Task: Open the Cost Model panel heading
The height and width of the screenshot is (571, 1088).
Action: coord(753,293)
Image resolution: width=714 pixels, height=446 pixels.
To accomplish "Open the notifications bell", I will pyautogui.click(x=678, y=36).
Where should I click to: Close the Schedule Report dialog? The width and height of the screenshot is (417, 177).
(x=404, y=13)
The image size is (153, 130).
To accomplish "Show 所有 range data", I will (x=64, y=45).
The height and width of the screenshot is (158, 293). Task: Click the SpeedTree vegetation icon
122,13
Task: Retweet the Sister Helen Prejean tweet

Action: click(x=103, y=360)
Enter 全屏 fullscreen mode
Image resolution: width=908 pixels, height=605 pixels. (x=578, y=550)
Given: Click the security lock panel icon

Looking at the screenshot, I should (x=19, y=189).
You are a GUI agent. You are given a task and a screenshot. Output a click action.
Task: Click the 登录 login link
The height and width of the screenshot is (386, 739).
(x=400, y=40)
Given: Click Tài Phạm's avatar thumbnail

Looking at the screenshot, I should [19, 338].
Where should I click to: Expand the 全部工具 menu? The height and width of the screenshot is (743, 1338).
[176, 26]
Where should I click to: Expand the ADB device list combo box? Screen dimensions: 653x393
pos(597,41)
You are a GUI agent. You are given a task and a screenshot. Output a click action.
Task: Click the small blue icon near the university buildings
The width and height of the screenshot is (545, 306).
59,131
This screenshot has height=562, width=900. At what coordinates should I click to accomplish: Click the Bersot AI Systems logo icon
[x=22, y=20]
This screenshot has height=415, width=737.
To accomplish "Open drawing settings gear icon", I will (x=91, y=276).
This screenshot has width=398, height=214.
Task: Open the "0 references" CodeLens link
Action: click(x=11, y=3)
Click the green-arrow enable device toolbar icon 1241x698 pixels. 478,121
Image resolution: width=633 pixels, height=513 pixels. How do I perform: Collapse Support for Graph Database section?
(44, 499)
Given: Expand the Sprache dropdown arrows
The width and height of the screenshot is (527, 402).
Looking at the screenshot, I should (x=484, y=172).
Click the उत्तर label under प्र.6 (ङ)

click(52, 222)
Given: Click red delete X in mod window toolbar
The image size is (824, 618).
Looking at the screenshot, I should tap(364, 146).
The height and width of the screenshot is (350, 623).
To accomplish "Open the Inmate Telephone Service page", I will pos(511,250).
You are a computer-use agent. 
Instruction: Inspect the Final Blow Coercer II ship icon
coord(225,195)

....

= WRITTEN PROBLEM =
Print the stretch of the material from the line containing "Given: Click Tài Phạm's avatar thumbnail" through the line containing "[x=22, y=20]", copying each line exactly.

= COMPLETE OUTPUT =
Given: Click Tài Phạm's avatar thumbnail

Looking at the screenshot, I should [19, 338].
Where should I click to: Expand the 全部工具 menu? The height and width of the screenshot is (743, 1338).
[176, 26]
Where should I click to: Expand the ADB device list combo box? Screen dimensions: 653x393
pos(597,41)
You are a GUI agent. You are given a task and a screenshot. Output a click action.
Task: Click the small blue icon near the university buildings
The width and height of the screenshot is (545, 306).
59,131
This screenshot has height=562, width=900. At what coordinates should I click to accomplish: Click the Bersot AI Systems logo icon
[x=22, y=20]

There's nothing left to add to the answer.